**Required actions**
1: In the article about scientists studying babies' brains to learn about autism, around what age is autism currently diagnosed?
2: Quote the article on the infant brain-scan study of autism word for word, beginning at the words "ATLANTA — Local" and stopping after "age 2 or 3.".
3: Extend the article on scientists scanning babies' brains to learn about autism, picking up after its final sentence.

**Exercise passage**

☆ ☆ ☆ ☆ ☆

Scientists studying babies' brains to learn about Autism

ATLANTA — Local babies are helping scientists with a big task: unlocking the secrets of autism.

An ongoing study at the Marcus Autism Center is using high-tech images to try to pinpoint intricate changes in infants' brains.

Scientists hope the MRI brain scans can lead to treating children earlier for autism. %



“It's been pretty cool to see what a 1-month-old's brain looks like, and then track it at age 3 months and 6 months. (It)  is just really fascinating,” said mother Julianna Cagle, whose twins Carter and Davis are taking part in the study.

Sarah Shultz, with the Marcus Autism Center, told Channel 2’s Linda Stouffer they want to spot when autism begins at a point before the current time of diagnosis, which is around age 2 or 3.

“We know very little about how autism unfolds in those first few months,” she said.

Doctors say there's no risk to children in the study.

☆ ☆ ☆ ☆ ☆

**Provided data**
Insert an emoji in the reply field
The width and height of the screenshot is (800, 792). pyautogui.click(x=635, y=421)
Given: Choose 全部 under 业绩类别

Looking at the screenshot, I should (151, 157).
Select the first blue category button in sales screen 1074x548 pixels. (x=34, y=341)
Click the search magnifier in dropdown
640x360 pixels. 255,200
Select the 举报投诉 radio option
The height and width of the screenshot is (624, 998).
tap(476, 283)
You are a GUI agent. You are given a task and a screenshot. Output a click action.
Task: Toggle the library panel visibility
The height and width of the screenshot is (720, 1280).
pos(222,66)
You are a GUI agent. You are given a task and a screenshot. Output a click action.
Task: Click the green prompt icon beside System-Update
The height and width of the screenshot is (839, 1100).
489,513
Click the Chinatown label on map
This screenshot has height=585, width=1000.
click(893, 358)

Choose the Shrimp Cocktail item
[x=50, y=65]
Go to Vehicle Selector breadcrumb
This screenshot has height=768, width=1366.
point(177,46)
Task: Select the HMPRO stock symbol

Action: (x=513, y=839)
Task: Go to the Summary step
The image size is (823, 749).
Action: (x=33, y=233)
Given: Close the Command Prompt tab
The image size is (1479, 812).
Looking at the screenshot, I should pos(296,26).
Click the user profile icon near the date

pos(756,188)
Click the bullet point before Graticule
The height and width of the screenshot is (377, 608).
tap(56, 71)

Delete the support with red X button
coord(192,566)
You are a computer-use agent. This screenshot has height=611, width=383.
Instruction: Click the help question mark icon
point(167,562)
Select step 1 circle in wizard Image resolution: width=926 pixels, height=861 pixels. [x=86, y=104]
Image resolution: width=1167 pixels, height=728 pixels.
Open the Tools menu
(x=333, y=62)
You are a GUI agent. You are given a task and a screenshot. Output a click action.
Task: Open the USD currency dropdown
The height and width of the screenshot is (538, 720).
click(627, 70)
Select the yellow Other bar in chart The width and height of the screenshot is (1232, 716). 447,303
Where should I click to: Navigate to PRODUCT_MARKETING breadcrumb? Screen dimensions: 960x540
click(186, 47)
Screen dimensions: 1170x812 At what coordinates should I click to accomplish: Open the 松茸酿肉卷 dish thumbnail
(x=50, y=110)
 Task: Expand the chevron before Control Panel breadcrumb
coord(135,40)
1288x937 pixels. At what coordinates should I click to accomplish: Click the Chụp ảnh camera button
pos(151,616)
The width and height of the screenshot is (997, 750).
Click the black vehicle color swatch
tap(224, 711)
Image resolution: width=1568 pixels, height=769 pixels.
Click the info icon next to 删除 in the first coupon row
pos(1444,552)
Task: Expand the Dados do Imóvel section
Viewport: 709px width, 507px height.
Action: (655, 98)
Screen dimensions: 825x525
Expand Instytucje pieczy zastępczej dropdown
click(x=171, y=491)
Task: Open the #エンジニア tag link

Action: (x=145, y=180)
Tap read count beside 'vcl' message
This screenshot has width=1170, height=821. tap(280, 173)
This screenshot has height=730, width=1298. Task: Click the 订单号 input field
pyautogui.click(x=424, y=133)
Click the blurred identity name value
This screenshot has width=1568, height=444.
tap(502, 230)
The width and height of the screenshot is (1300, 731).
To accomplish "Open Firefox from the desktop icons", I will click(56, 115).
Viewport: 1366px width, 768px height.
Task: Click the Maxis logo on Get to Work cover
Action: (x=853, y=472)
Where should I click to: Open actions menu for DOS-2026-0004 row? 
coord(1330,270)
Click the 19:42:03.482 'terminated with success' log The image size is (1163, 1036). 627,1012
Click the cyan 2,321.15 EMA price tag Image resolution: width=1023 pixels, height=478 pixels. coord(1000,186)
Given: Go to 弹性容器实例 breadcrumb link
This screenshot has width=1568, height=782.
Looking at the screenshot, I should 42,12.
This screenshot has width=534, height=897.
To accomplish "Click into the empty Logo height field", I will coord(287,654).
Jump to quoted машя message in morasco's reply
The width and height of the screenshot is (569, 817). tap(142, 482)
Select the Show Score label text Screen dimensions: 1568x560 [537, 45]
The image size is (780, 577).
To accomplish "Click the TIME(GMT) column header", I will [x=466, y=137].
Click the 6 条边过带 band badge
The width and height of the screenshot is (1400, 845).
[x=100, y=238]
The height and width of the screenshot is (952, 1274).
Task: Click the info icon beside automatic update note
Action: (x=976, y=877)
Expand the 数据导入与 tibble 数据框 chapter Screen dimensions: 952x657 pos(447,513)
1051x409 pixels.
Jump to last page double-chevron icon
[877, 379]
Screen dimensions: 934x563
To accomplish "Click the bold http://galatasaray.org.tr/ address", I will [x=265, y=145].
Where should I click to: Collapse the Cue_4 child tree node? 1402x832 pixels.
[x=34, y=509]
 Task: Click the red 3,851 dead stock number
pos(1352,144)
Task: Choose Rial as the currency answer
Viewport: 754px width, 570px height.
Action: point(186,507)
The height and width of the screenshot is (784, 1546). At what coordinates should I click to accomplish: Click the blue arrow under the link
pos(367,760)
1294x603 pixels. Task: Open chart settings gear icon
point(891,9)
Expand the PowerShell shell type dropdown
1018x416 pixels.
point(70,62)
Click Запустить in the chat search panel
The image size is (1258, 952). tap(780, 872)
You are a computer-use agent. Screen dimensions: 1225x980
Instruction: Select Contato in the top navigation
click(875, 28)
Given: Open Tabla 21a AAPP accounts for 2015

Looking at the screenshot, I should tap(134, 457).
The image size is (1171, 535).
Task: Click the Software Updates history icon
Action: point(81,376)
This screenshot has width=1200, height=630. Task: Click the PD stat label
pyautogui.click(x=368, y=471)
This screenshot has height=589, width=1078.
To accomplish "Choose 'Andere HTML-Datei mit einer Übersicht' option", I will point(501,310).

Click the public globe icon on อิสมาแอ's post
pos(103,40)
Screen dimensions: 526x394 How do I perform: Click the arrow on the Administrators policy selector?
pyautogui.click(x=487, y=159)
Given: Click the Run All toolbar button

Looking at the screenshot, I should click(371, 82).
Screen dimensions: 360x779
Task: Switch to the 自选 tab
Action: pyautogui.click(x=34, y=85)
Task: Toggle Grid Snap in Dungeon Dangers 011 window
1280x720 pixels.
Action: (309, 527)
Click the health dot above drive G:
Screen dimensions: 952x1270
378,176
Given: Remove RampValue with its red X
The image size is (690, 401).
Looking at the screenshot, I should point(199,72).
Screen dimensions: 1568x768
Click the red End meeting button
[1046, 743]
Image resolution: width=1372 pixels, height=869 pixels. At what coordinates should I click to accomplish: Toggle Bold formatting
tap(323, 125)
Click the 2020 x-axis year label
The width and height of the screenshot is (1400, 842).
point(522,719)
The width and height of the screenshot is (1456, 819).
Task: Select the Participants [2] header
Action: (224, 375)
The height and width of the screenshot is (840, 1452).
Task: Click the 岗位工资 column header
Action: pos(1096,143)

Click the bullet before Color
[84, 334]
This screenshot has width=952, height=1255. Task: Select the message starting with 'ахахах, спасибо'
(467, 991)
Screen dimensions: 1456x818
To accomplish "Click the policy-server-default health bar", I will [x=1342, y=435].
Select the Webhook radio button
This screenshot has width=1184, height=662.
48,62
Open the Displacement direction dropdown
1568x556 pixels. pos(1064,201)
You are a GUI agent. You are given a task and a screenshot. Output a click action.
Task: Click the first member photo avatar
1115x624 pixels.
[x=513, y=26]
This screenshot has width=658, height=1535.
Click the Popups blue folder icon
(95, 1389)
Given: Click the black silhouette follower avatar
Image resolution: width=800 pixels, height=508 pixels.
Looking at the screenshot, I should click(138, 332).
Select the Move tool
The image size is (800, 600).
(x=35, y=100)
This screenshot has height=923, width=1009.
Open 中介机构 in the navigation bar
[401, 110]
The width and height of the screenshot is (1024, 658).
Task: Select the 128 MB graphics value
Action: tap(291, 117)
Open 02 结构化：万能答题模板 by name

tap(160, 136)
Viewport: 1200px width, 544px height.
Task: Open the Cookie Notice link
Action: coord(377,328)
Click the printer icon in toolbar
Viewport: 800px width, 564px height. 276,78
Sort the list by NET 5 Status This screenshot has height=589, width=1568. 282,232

☆ ☆ ☆ ☆ ☆

**Written answers**
1: Around age 2 or 3.

2:
ATLANTA — Local babies are helping scientists with a big task: unlocking the secrets of autism.

An ongoing study at the Marcus Autism Center is using high-tech images to try to pinpoint intricate changes in infants' brains.

Scientists hope the MRI brain scans can lead to treating children earlier for autism. %



“It's been pretty cool to see what a 1-month-old's brain looks like, and then track it at age 3 months and 6 months. (It)  is just really fascinating,” said mother Julianna Cagle, whose twins Carter and Davis are taking part in the study.

Sarah Shultz, with the Marcus Autism Center, told Channel 2’s Linda Stouffer they want to spot when autism begins at a point before the current time of diagnosis, which is around age 2 or 3.

3:
“(We are) trying to move that age of diagnosis even earlier, even within the first months of life, to treat autism, really, before the symptoms start to emerge so we can help development get back on course before the symptoms are fully developed,” Schultz said. %



One mom says she volunteered her son for the study after experiencing the stress of learning her older child’s communication struggles are tied to autism.

“Since we had so many issues and questions when he was diagnosed, we figured we'd help out," said Robin Dube.

Even if they are low-risk, as the twins are, the Marcus Autism Center needs more babies on board so they can reveal the earliest signs of how to help.

“The studies are a way to be involved in the bigger picture,” Cagle said.

Doctors will continue to compare the children’s brain images until they are about 3 years old.